Un año después de que unas inundaciones devastadoras arrasaran el centro de Texas, muchos residentes de Sandy Creek siguen sin poder reconstruir sus hogares. Las carencias en los seguros, las estrictas nuevas normas de permisos y la limitada ayuda han dejado a muchas familias en viviendas temporales, como caravanas.
Las inundaciones de julio de 2025 causaron la muerte de 139 personas en toda la región y provocaron daños por valor de 1100 millones de dólares. En Sandy Creek, una comunidad de unas 600 personas en el condado de Travis, las aguas destruyeron 74 viviendas y desplazaron a cientos de habitantes.
Brandy Gerstner y su familia, incluida su hija Ashlee Willis, pasaron siete semanas en un hotel antes de mudarse a caravanas donadas cerca de Big Sandy Creek. Han gastado 15 000 dólares en el diseño y los estudios para nuevas viviendas que deben elevarse 12 pies para cumplir con los códigos de zonas inundables, lo que añade más de 100 000 dólares a los costes.

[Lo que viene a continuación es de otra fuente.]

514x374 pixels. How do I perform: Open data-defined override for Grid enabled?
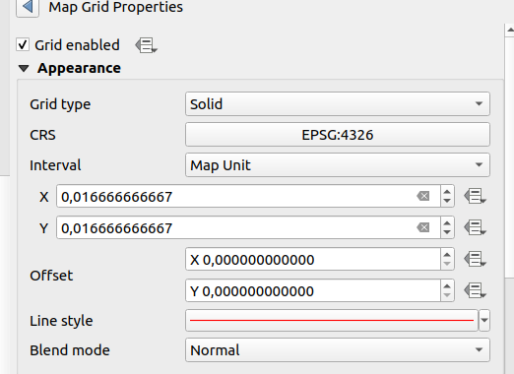146,45
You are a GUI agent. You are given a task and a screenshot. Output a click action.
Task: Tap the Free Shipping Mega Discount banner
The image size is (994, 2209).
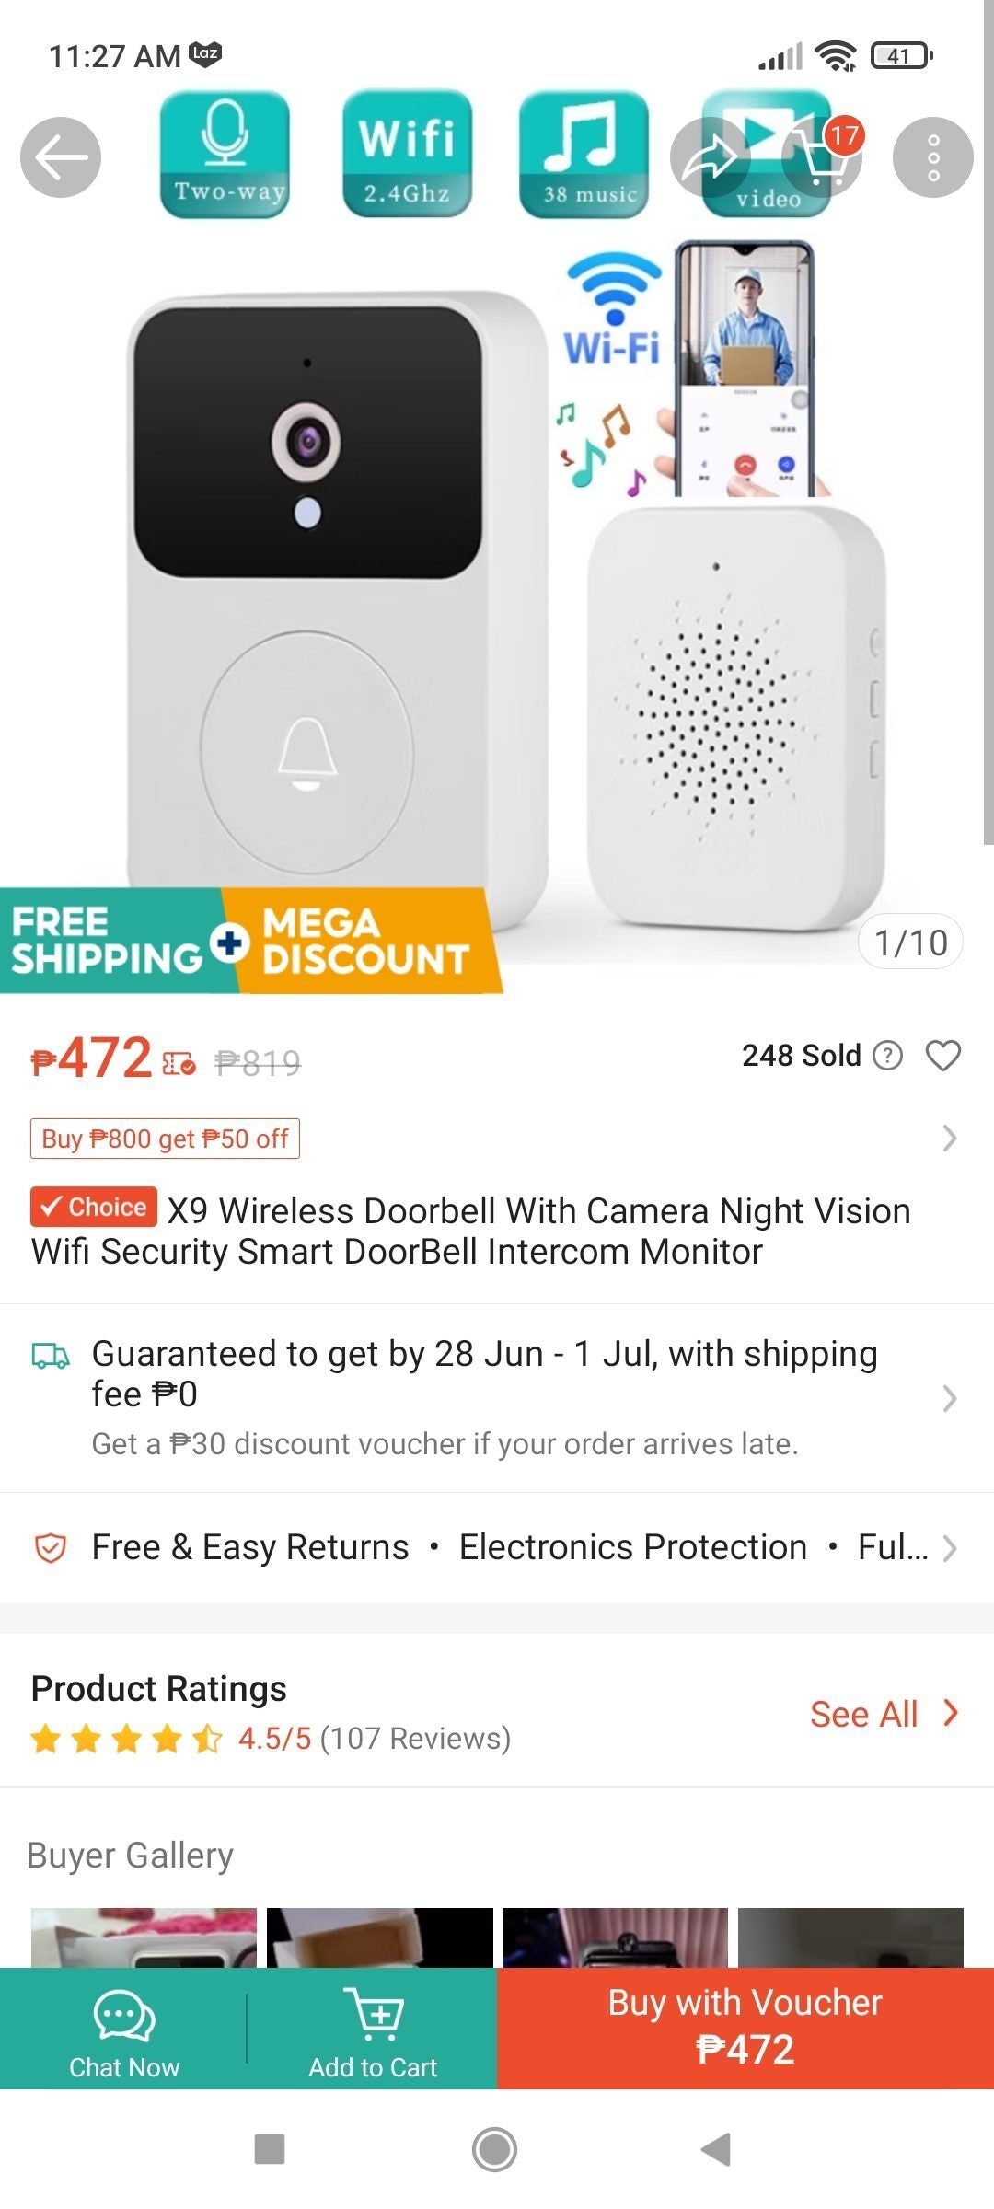(x=249, y=941)
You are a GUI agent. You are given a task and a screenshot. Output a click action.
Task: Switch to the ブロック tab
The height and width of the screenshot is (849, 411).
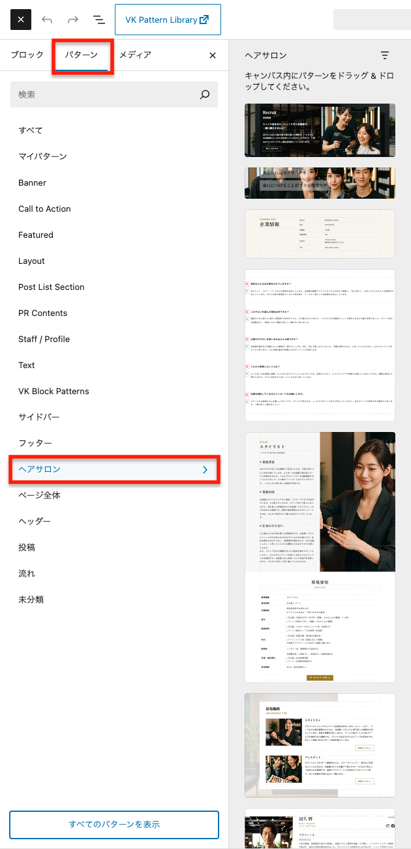27,55
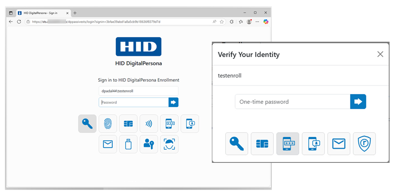Click the sign-in arrow next to Password
The height and width of the screenshot is (193, 398).
pyautogui.click(x=173, y=102)
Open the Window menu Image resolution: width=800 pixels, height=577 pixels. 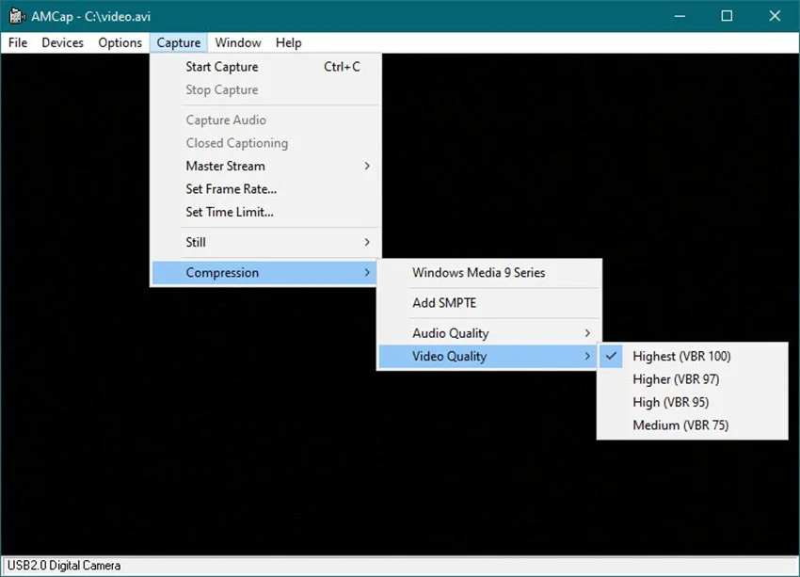point(237,42)
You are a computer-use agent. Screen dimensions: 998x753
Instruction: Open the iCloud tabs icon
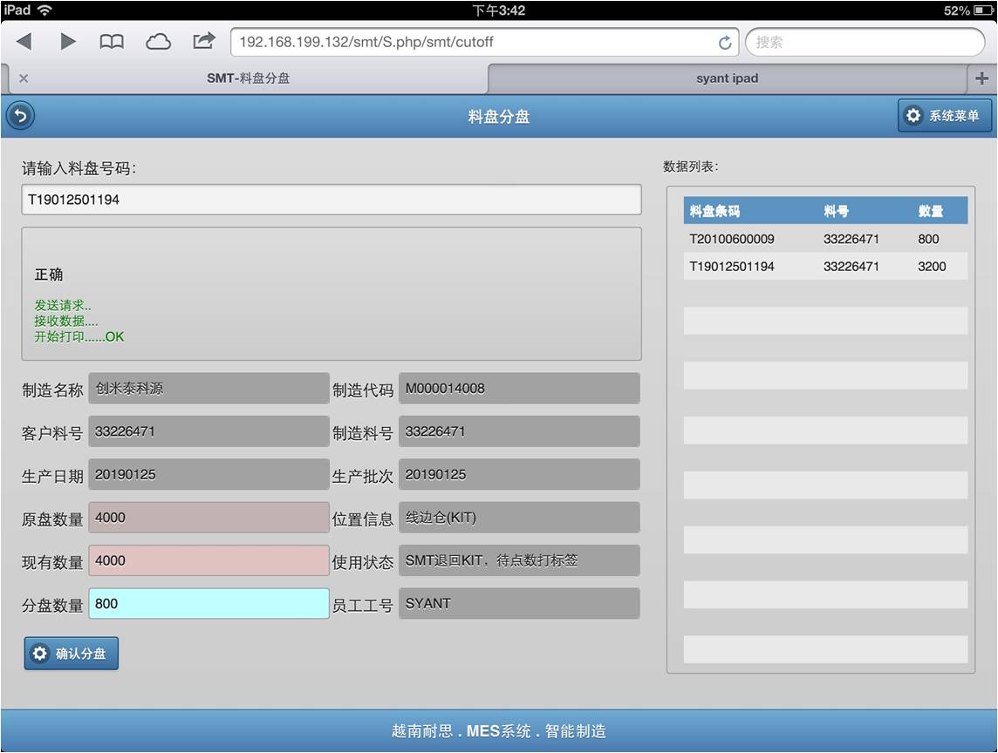[158, 42]
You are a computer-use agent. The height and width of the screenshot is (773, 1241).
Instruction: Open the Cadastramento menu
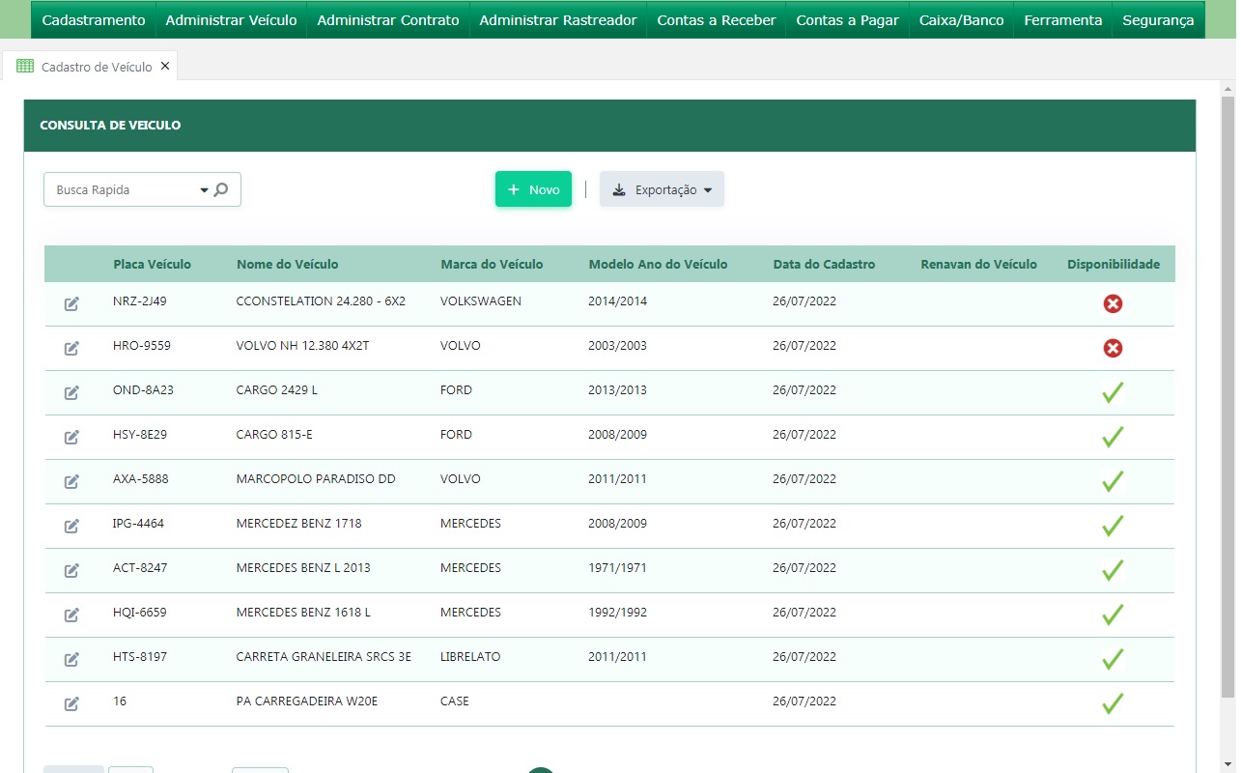94,20
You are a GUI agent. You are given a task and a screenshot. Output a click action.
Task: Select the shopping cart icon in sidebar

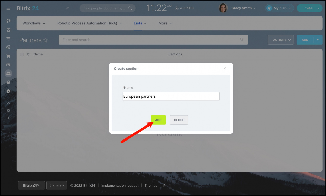coord(8,56)
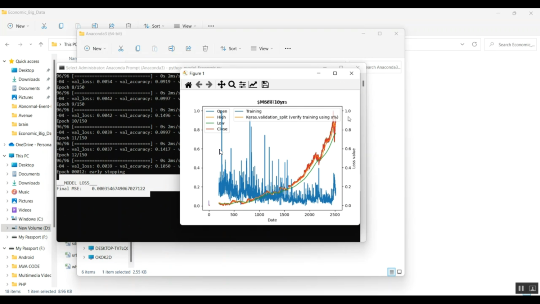Image resolution: width=540 pixels, height=304 pixels.
Task: Select the Pan tool in Figure 1
Action: tap(221, 84)
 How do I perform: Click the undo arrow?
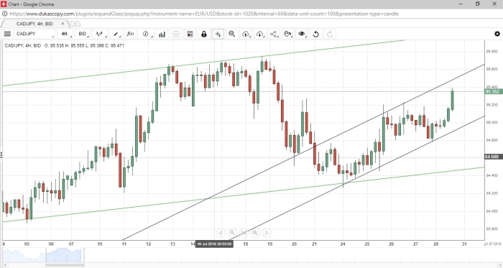[315, 34]
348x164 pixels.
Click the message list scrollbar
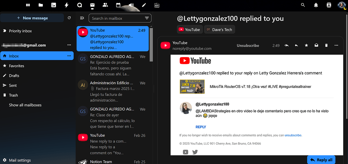151,44
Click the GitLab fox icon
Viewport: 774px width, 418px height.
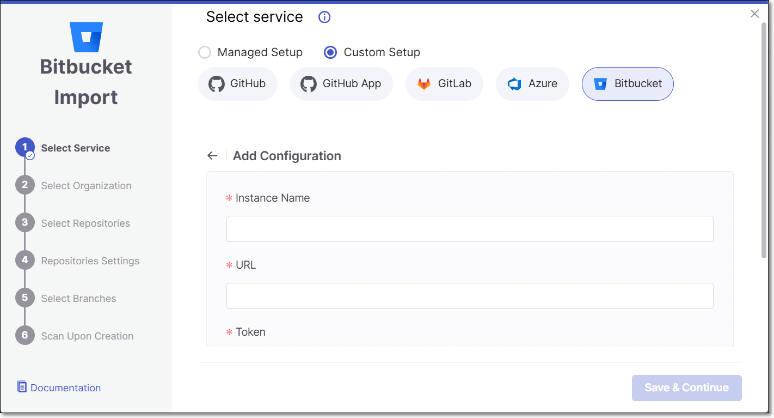tap(423, 84)
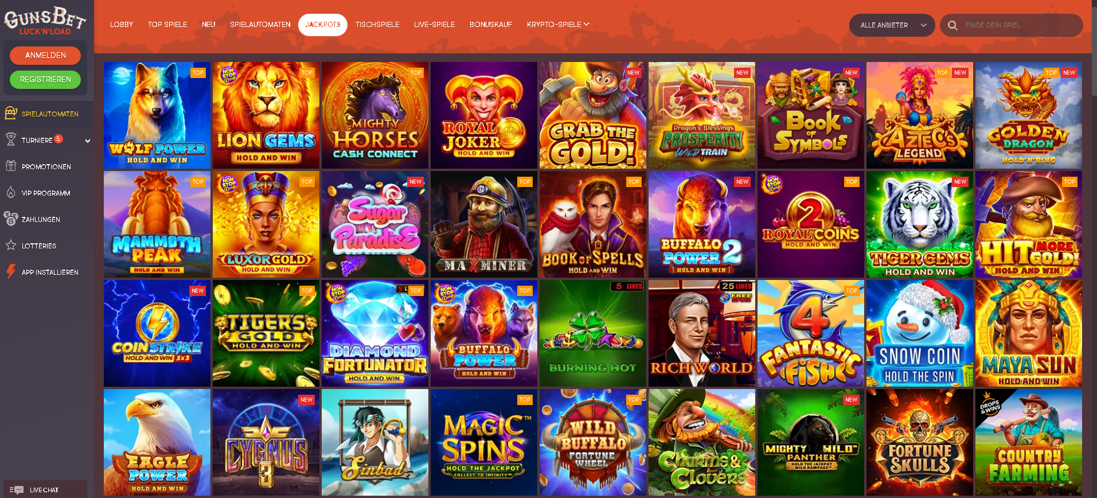Click the search magnifier icon
Image resolution: width=1097 pixels, height=498 pixels.
point(952,25)
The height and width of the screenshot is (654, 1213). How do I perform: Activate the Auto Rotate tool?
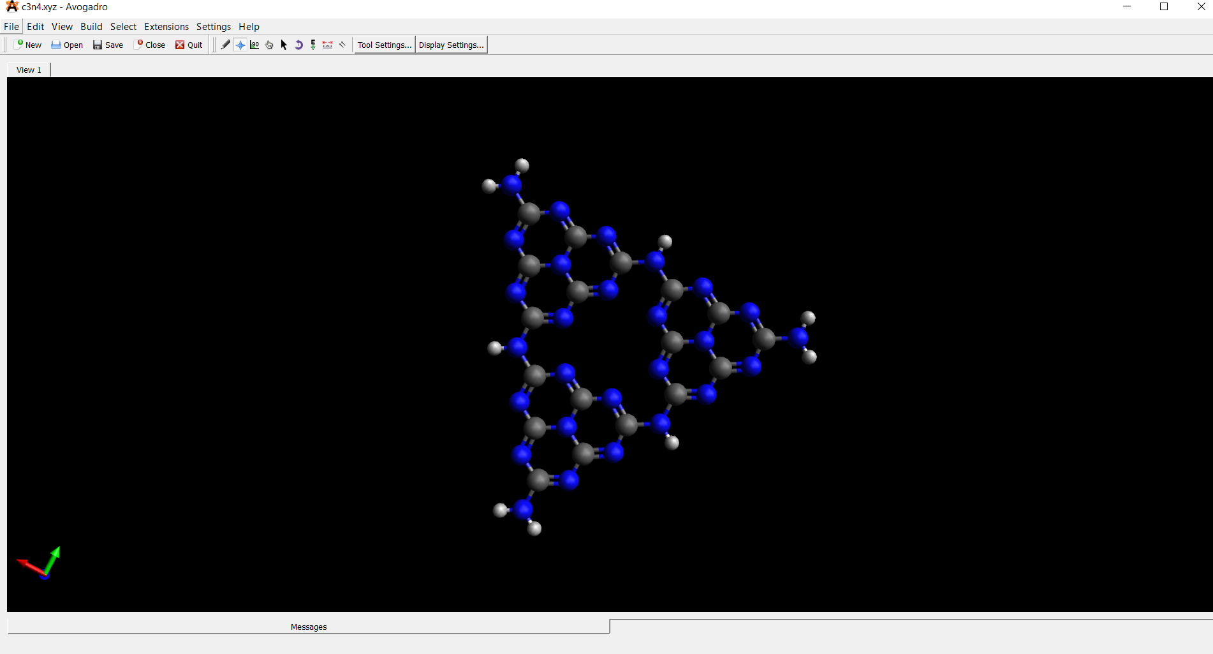coord(298,45)
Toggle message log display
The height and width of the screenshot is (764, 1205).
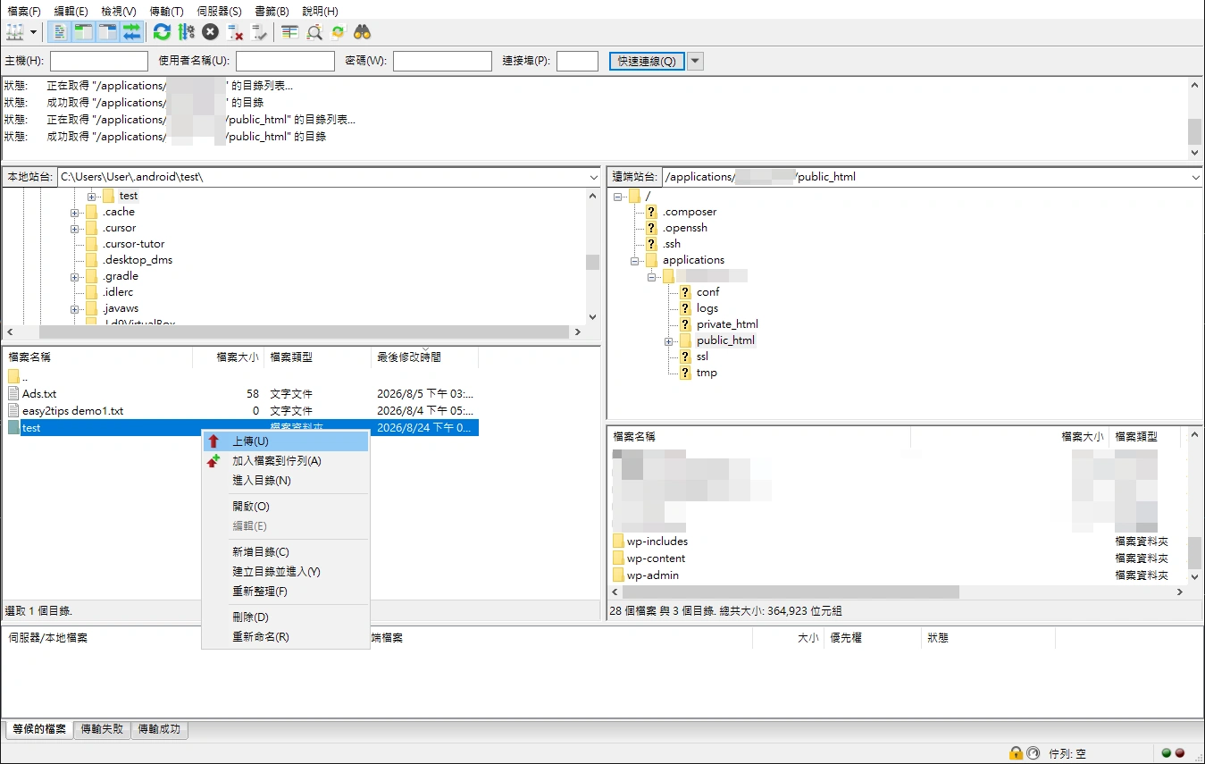(x=59, y=32)
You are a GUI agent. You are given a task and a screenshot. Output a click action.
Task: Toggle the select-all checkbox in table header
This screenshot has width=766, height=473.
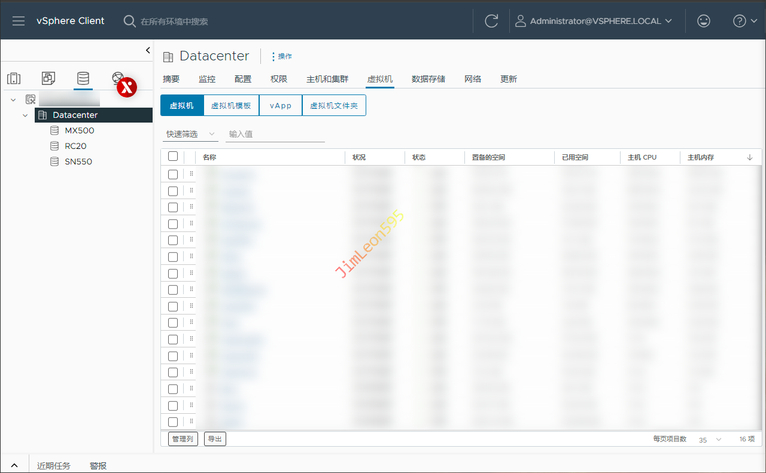(x=173, y=157)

Solo el 2,4 por ciento de los hogares afectados contaba con seguro contra inundaciones. La FEMA destinó 4,3 millones de dólares a 1212 hogares en el condado de Travis, con un tope de 43 600 dólares por hogar. Organizaciones sin ánimo de lucro como Samaritan’s Purse y Rebuild Sandy Creek han ofrecido un apoyo limitado, pero decenas de familias siguen viviendo en caravanas o en propiedades dañadas.
Los residentes mencionan el "agotamiento por formularios" y la aplicación de normas sobre daños sustanciales que exigen el pleno cumplimiento de los códigos. El condado solo ha emitido 24 permisos en la urbanización Sandy Creek Ranches desde la inundación.